Dès lors, et pour commencer, la multitude d’associations soutenant la cause palestinienne de par le monde ne devraient-elles pas s’unir pour exiger que soit revu l’amalgame complice ayant décrété que l’antisionisme est une forme renouvelée de l’antisémitisme, au risque de poursuites pénales ? Faire œuvre de clarté concernant cette imposture sémantique devrait être la première étape dans une reprise en mains des militants doublés de juristes pour la cause juste de la décolonisation de la Palestine. Et permettre alors les étapes suivantes à savoir : établir une nette distinction entre judaïsme et sionisme, et donc entre antisémitisme et antisionisme. Ce qui autoriserait ensuite l’établissement de règles claires au niveau du Droit et des relations internationales entre Etats qui auront à se positionner pour savoir s’ils soutiennent un régime sioniste raciste ou non. Et agir en conséquences. Le flou qui s’est immiscé dans cette question est voulu et entretenu, et nous ne pouvons l’ignorer. Il faut non seulement le combattre, mais au vu du génocide qu’il permet, nous devons en exiger la cessation et une clarification immédiate. Il faut sans relâche revenir aux fondamentaux et systématiquement rappeler que c’est bien ‘Israël’ l’occupant et la Palestine l’occupée. C’est donc cette dernière qui selon la Résolution 2621 XXV, du 12.10.1970 des Nations-Unies affirmant « le droit inhérent des peuples coloniaux de lutter par tous les moyens nécessaires contre les puissances coloniales qui répriment leur aspiration à la liberté et à l’indépendance », a tous les droits de se défendre ’’par tous les moyens nécessaires’’, et non l’inverse.
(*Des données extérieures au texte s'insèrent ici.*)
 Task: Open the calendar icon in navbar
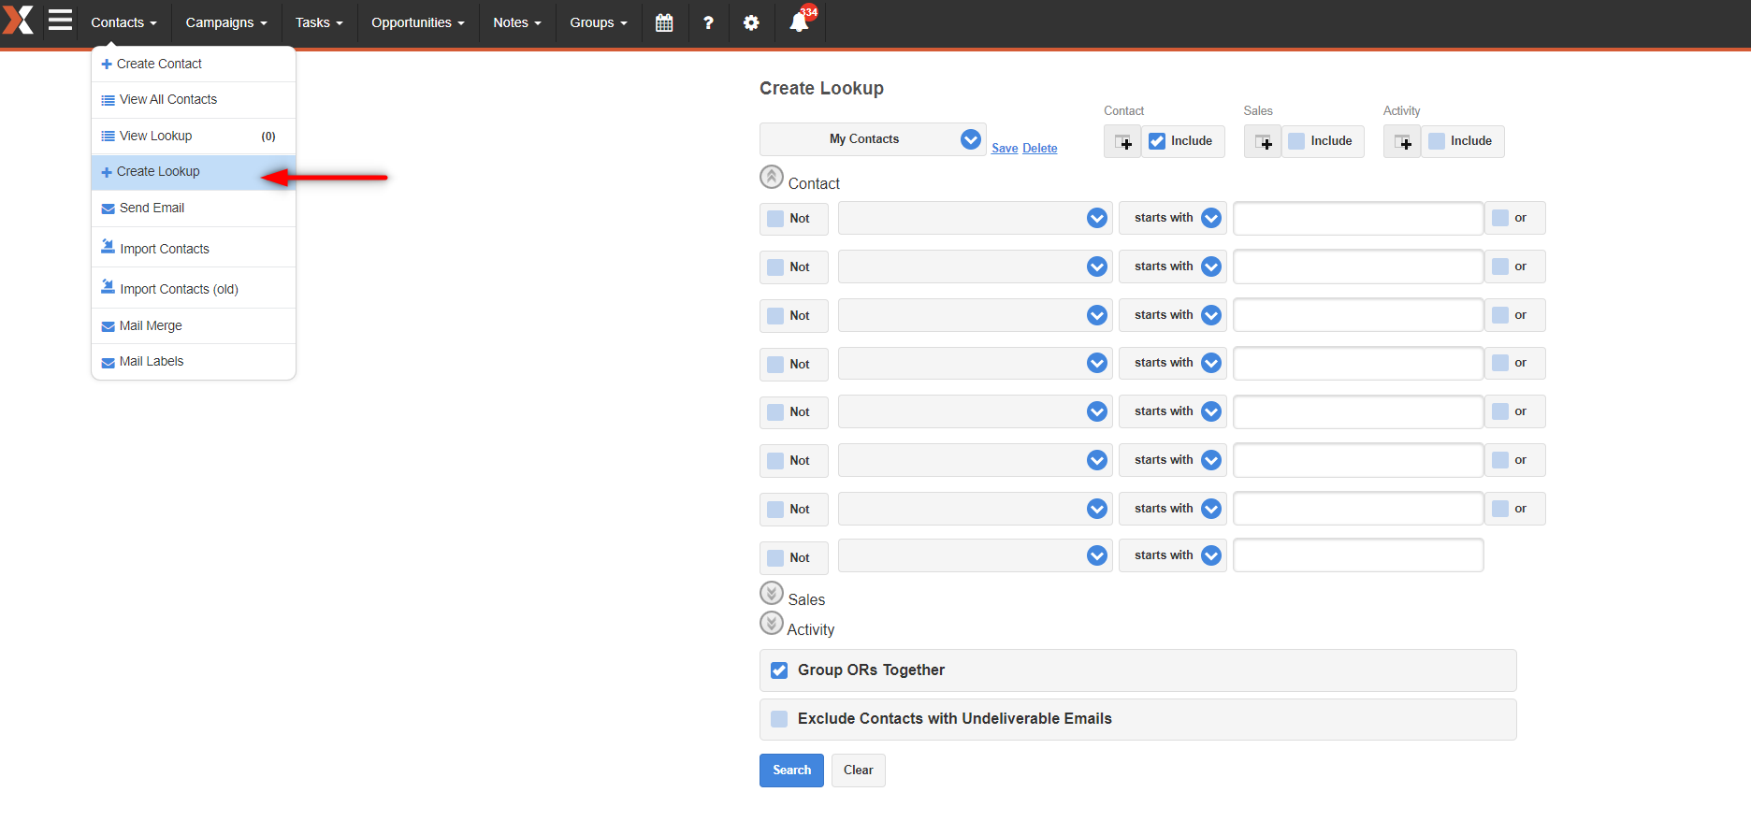coord(664,22)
A ceux qui soutiennent les résistants palestiniens, Ahed Tamimi a eu ces mots clairs et sans ambiguïté : « Nous ne sommes pas des victimes, mais des combattants pour la liberté. Notre lutte est politique, elle n’est pas religieuse. »
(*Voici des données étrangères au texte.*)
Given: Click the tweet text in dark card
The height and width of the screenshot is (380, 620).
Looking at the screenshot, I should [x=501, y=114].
Elle avait 17 ans, au moment de ces mots… Bel exemple de ce qu’avoir une ‘culture politique’ signifie. Et qui devrait nous encourager à passer à la vitesse supérieure, à savoir : de l’étape des manifestations mondiales actuelles, à celle d’un large et puissant mouvement international organisé de désobéissance civile, jusqu’à ce que nos responsables politiques comprennent notre détermination solidaire avec les Palestiniens. Il y a quantité de pistes à explorer et de choses à faire : bloquer les axes et les ports d’où partent les armes pour le régime génocidaire israélien, organiser des grèves à plusieurs nivaux, exiger que le personnel diplomatique de ce régime terroriste soit expulsé, cesser toute collaboration à tous niveaux avec ce régime colonial, tant sur le plan économique que culturel et autre..

Indignez-vous », nous exhortait Stéphane Hessel… « Levez-vous ! », nous exhortent les résistants palestiniens.